* **What to work on**
Return the stretch of items from the line containing "The image size is (889, 366)." through the end of the items, copied word for word, and leave the pictures out.

* **Supplied entries**
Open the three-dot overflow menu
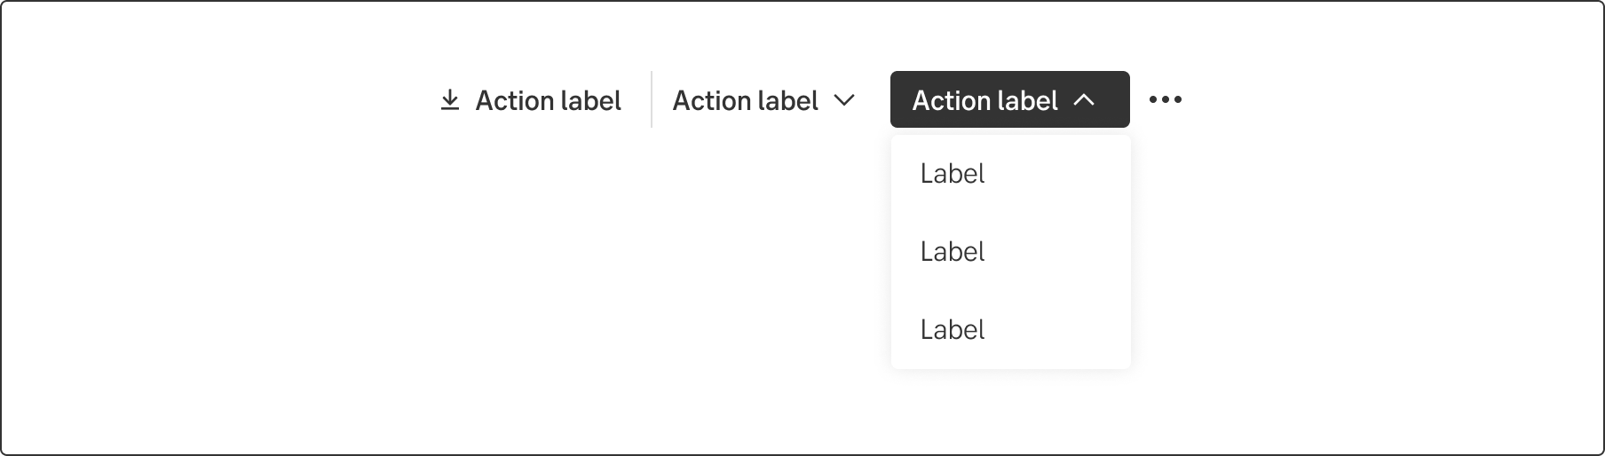Image resolution: width=1605 pixels, height=456 pixels. (1165, 99)
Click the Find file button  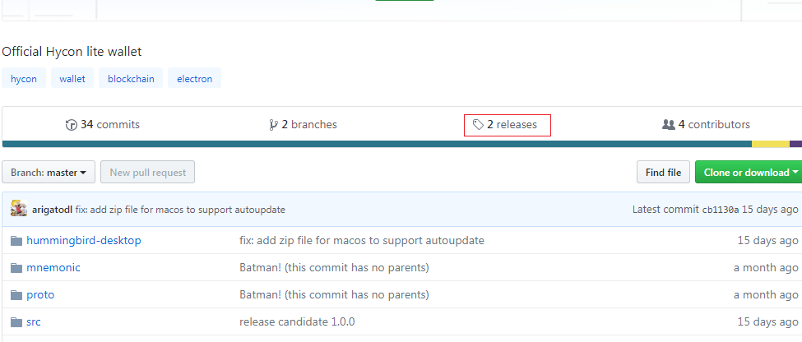click(x=663, y=173)
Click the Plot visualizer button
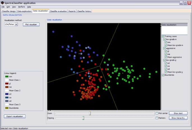Screen dimensions: 192x130 pos(31,24)
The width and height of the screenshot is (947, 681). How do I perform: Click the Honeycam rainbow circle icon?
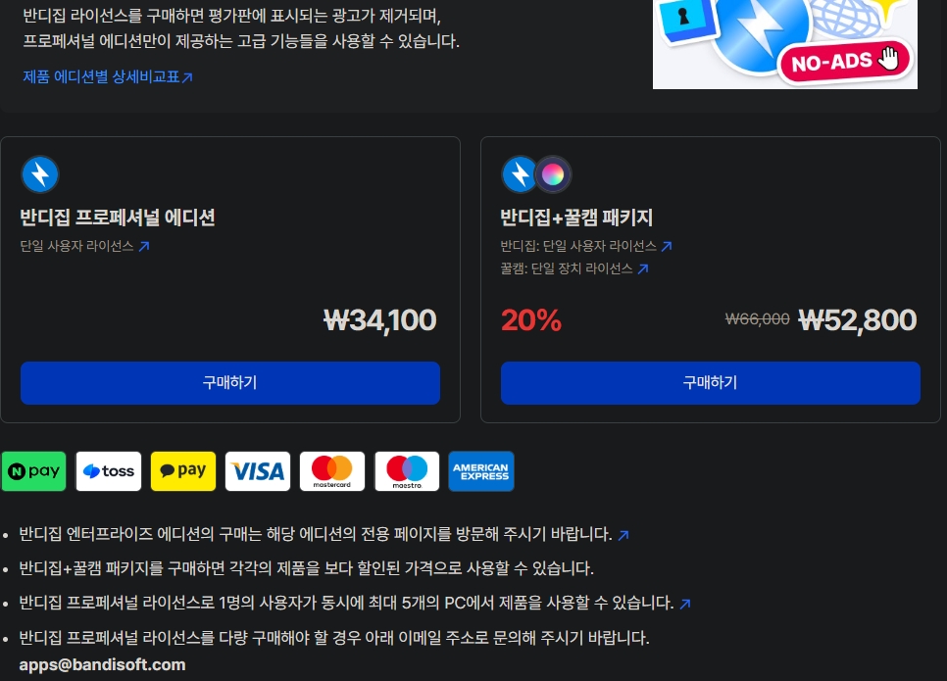(x=553, y=174)
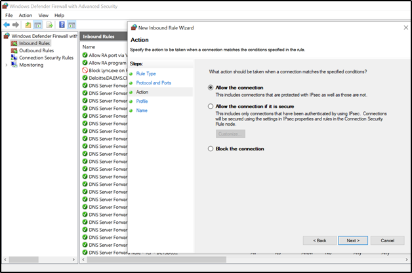The image size is (412, 273).
Task: Choose Allow the connection if it is secure
Action: [x=211, y=106]
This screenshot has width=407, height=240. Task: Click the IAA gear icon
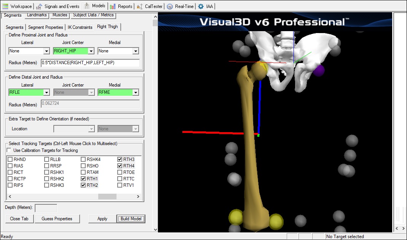[201, 6]
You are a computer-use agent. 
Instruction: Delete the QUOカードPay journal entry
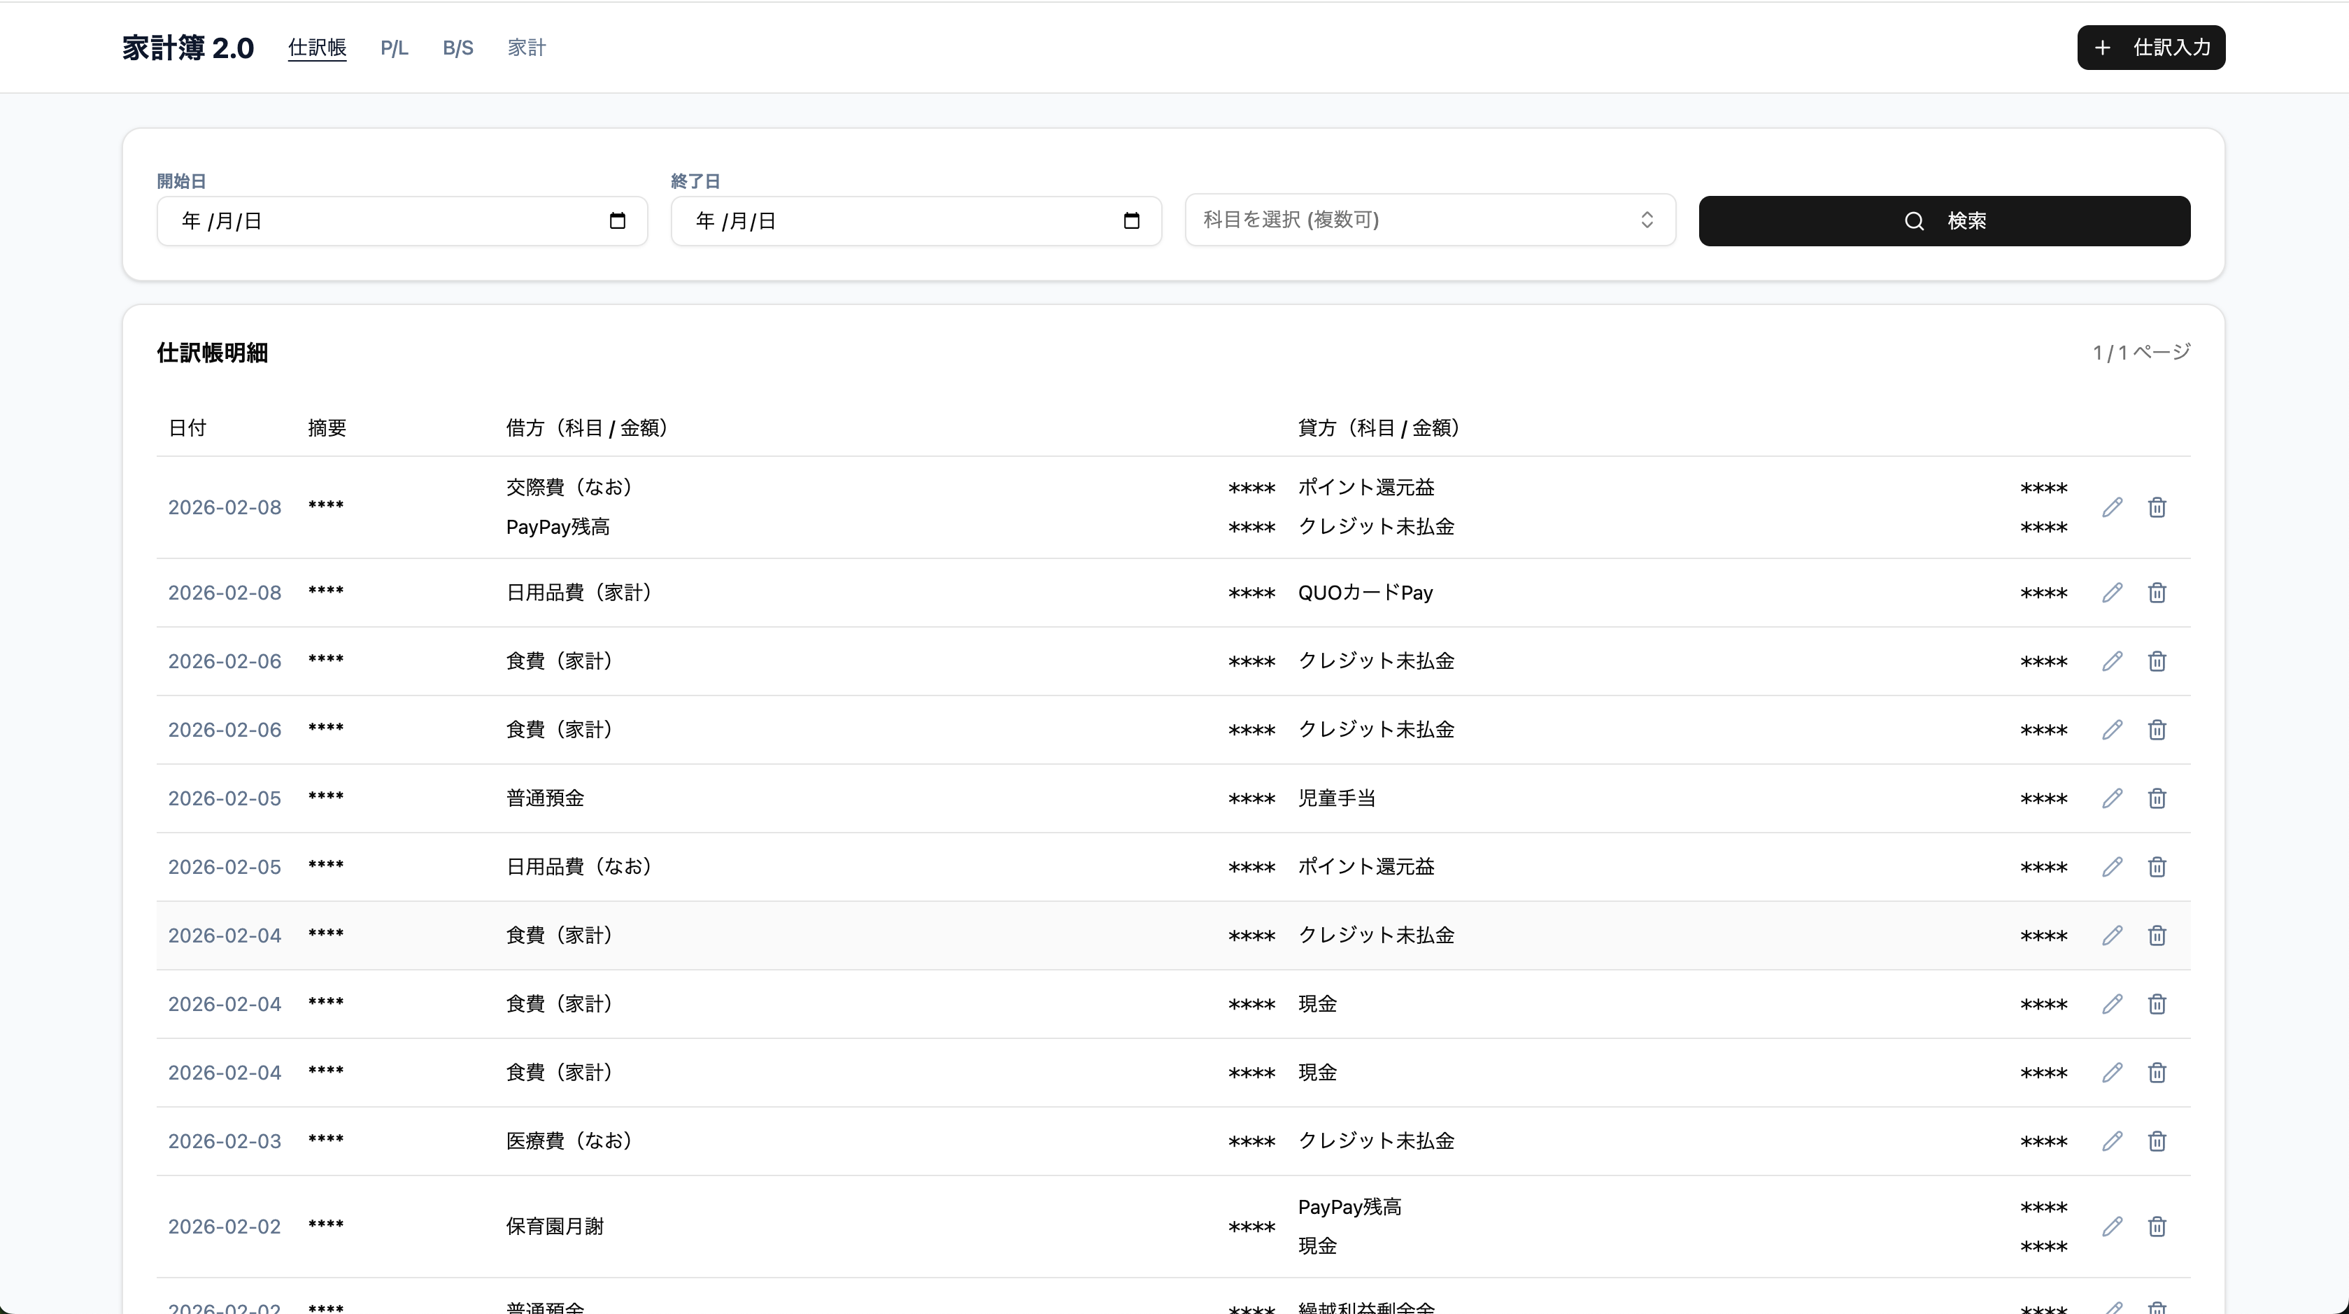[2157, 593]
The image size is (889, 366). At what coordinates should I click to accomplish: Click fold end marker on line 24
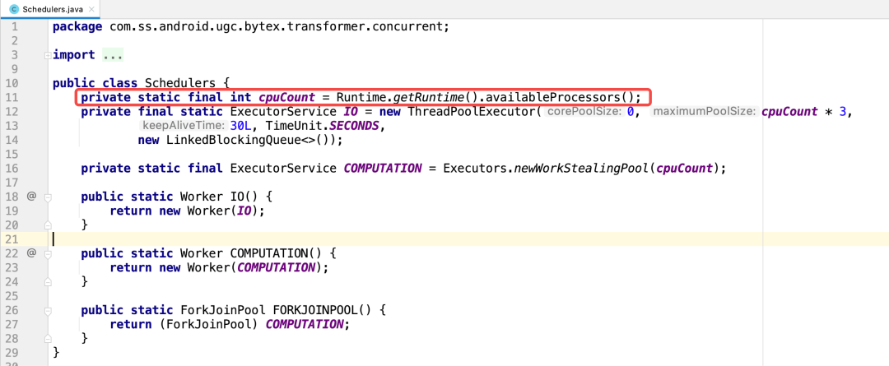coord(47,280)
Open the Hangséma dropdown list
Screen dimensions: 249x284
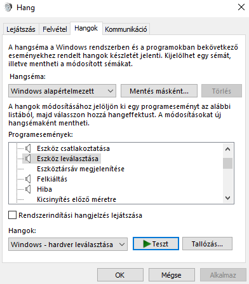[62, 91]
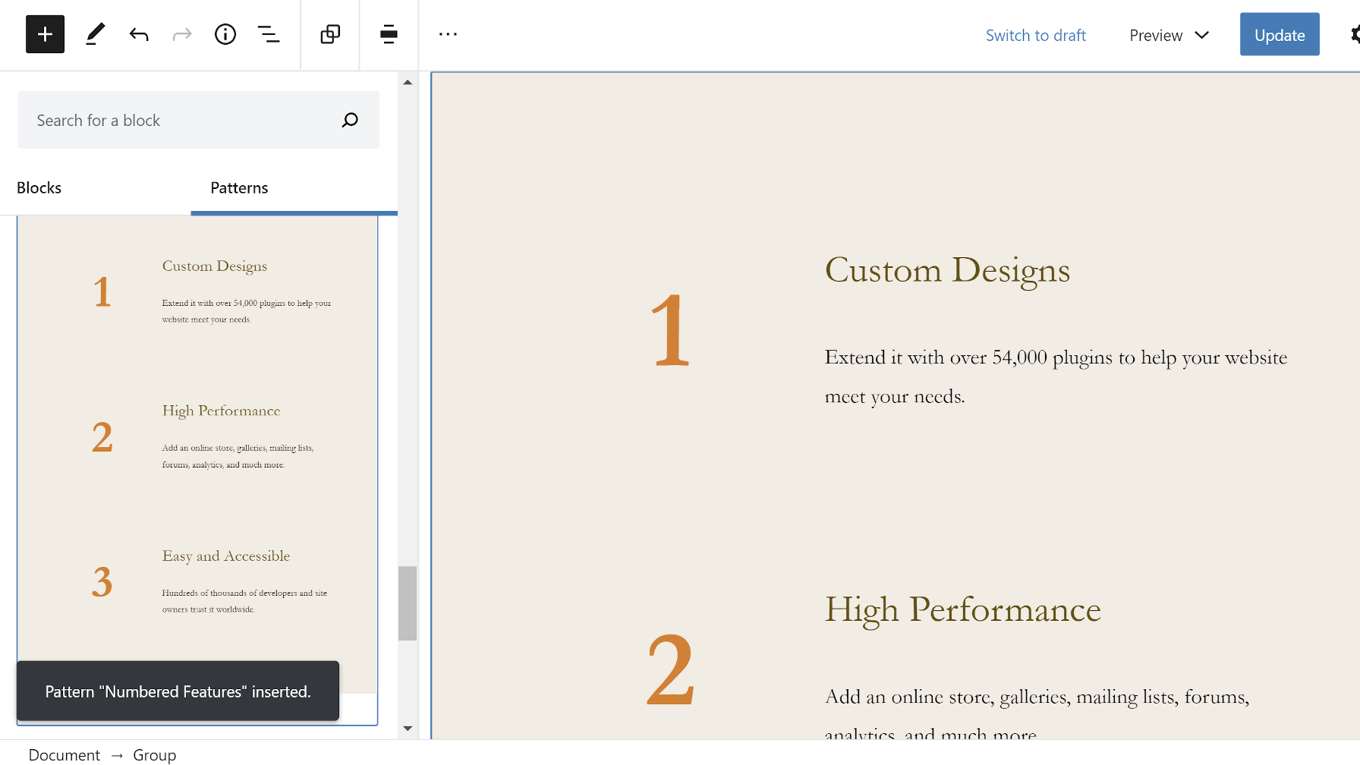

* **Result for this exercise**
The image size is (889, 366). At what coordinates should I click to accomplish: Click fold end marker on line 24
coord(47,280)
Open the Hangséma dropdown list
Screen dimensions: 249x284
[62, 91]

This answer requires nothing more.